## PROBLEM DETAILS
Word for word, retype each record shown below.

## RECORDS SUPPLIED

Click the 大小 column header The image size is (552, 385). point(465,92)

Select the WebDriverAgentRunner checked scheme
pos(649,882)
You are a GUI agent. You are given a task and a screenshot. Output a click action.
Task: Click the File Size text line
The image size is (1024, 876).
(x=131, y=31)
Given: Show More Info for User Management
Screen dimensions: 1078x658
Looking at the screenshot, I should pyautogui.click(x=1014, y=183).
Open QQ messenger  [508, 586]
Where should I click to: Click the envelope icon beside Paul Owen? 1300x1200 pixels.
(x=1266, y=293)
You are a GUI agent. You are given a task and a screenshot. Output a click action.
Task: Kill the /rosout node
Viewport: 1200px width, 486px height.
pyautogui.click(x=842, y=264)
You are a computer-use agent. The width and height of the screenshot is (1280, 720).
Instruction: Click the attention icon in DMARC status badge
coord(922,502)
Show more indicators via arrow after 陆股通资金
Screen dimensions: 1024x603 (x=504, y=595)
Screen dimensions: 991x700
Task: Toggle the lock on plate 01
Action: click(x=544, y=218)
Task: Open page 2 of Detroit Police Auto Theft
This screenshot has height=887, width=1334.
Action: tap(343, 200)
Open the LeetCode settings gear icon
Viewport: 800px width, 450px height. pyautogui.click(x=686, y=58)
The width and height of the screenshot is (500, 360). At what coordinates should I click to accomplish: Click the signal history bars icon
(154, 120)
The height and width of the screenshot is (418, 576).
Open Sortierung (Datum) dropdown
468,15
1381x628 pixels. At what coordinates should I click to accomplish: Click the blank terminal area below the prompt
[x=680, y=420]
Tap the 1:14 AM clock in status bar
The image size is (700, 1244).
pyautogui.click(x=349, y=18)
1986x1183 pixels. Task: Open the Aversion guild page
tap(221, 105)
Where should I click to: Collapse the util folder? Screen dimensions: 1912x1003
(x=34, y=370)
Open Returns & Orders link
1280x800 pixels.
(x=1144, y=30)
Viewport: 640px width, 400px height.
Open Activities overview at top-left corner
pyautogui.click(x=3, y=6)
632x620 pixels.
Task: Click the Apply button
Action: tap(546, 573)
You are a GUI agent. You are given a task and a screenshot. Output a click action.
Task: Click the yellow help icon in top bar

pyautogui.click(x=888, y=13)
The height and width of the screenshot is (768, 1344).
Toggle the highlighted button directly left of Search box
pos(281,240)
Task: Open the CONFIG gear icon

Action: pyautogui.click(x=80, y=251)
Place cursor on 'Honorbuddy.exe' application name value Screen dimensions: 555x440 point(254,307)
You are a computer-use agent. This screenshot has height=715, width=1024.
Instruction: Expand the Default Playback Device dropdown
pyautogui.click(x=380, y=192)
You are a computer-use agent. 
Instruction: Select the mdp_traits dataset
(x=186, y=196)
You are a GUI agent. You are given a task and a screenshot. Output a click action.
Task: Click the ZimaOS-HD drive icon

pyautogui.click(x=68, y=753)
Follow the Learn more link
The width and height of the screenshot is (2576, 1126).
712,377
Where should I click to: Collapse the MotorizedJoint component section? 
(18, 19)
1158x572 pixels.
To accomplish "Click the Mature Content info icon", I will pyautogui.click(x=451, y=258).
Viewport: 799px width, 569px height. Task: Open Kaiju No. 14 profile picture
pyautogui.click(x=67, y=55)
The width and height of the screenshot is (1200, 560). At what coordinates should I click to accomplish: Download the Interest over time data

## RESPONSE BELOW
Click the 大小 column header The image size is (552, 385). point(465,92)

Select the WebDriverAgentRunner checked scheme
pos(649,882)
You are a GUI agent. You are given a task and a screenshot. Output a click action.
Task: Click the File Size text line
The image size is (1024, 876).
(x=131, y=31)
Given: Show More Info for User Management
Screen dimensions: 1078x658
Looking at the screenshot, I should pyautogui.click(x=1014, y=183).
Open QQ messenger  [508, 586]
Where should I click to: Click the envelope icon beside Paul Owen? 1300x1200 pixels.
(x=1266, y=293)
You are a GUI agent. You are given a task and a screenshot. Output a click action.
Task: Kill the /rosout node
Viewport: 1200px width, 486px height.
pyautogui.click(x=842, y=264)
You are a computer-use agent. The width and height of the screenshot is (1280, 720).
Instruction: Click the attention icon in DMARC status badge
coord(922,502)
Show more indicators via arrow after 陆股通资金
Screen dimensions: 1024x603 (x=504, y=595)
Screen dimensions: 991x700
Task: Toggle the lock on plate 01
Action: click(x=544, y=218)
Task: Open page 2 of Detroit Police Auto Theft
This screenshot has height=887, width=1334.
Action: tap(343, 200)
Open the LeetCode settings gear icon
Viewport: 800px width, 450px height. pyautogui.click(x=686, y=58)
The width and height of the screenshot is (500, 360). At what coordinates should I click to accomplish: Click the signal history bars icon
(154, 120)
The height and width of the screenshot is (418, 576).
Open Sortierung (Datum) dropdown
468,15
1381x628 pixels. At what coordinates should I click to accomplish: Click the blank terminal area below the prompt
[x=680, y=420]
Tap the 1:14 AM clock in status bar
The image size is (700, 1244).
pyautogui.click(x=349, y=18)
1986x1183 pixels. Task: Open the Aversion guild page
tap(221, 105)
Where should I click to: Collapse the util folder? Screen dimensions: 1912x1003
(x=34, y=370)
Open Returns & Orders link
1280x800 pixels.
(x=1144, y=30)
Viewport: 640px width, 400px height.
Open Activities overview at top-left corner
pyautogui.click(x=3, y=6)
632x620 pixels.
Task: Click the Apply button
Action: tap(546, 573)
You are a GUI agent. You are given a task and a screenshot. Output a click action.
Task: Click the yellow help icon in top bar

pyautogui.click(x=888, y=13)
The height and width of the screenshot is (768, 1344).
Toggle the highlighted button directly left of Search box
pos(281,240)
Task: Open the CONFIG gear icon

Action: pyautogui.click(x=80, y=251)
Place cursor on 'Honorbuddy.exe' application name value Screen dimensions: 555x440 point(254,307)
You are a computer-use agent. This screenshot has height=715, width=1024.
Instruction: Expand the Default Playback Device dropdown
pyautogui.click(x=380, y=192)
You are a computer-use agent. 
Instruction: Select the mdp_traits dataset
(x=186, y=196)
You are a GUI agent. You are given a task and a screenshot. Output a click action.
Task: Click the ZimaOS-HD drive icon

pyautogui.click(x=68, y=753)
Follow the Learn more link
The width and height of the screenshot is (2576, 1126).
712,377
Where should I click to: Collapse the MotorizedJoint component section? 
(18, 19)
1158x572 pixels.
To accomplish "Click the Mature Content info icon", I will pyautogui.click(x=451, y=258).
Viewport: 799px width, 569px height. Task: Open Kaiju No. 14 profile picture
pyautogui.click(x=67, y=55)
The width and height of the screenshot is (1200, 560). At what coordinates should I click to accomplish: Download the Interest over time data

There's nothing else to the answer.